Une mauvaise hydratation sur un corps en plein effort, qui fournit donc beaucoup de chaleur, va faire augmenter la température du corps. Le rendement musculaire est faible, puisqu’il y a 25% d’énergie utilisée pour 75% transformée en chaleur. Le corps, qui doit rester à 37°, dans ce cas précis, peut aller jusqu’à 41 à 42°. Cette surchauffe sera d’autant plus rapide ou plus intense que la température extérieure sera élevée, chargée d’humidité et l’effort important; Le corps ne supportant pas cette hausse de température, c’est le coup de chaleur.
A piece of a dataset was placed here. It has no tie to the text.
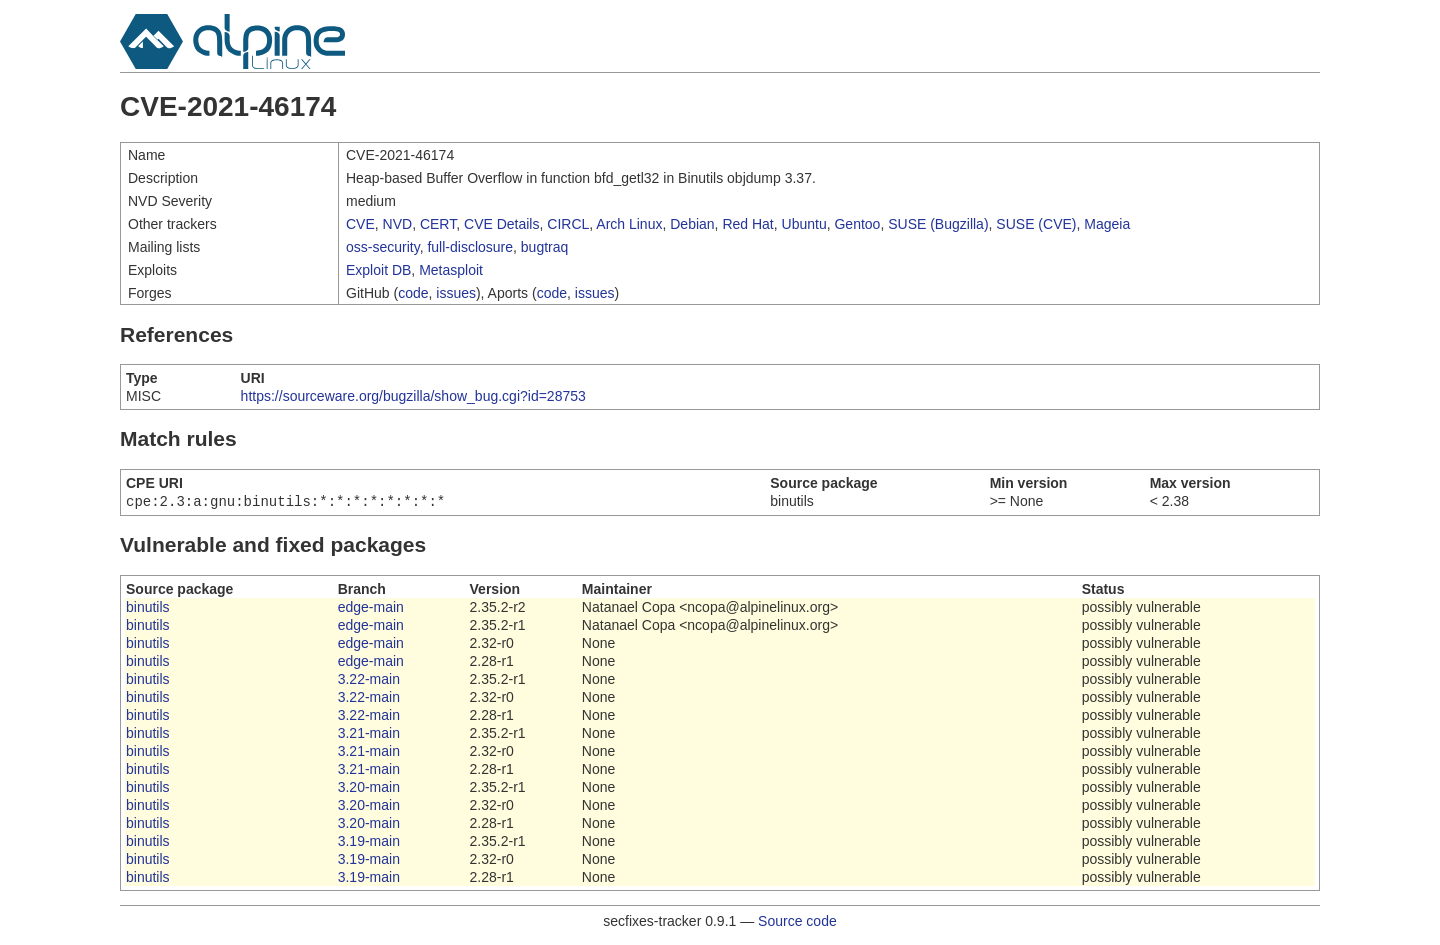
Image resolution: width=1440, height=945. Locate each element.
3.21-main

La définition du dictionnaire médical de Garnier et Delamarre est la suivante : coup de chaleur : nom donné à un ensemble de blessures de courses souvent mortels causés tant par l’irradiation solaire tantot par une chaleur excessive. Il se manifeste par une céphalée intense, de la tendance au sommeil, l’arrêt des sécrétions, des vomissements, des hallucinations, du délire et de la perte de connaissance. L’évolution varie de quelques minutes à un ou deux jours. (source)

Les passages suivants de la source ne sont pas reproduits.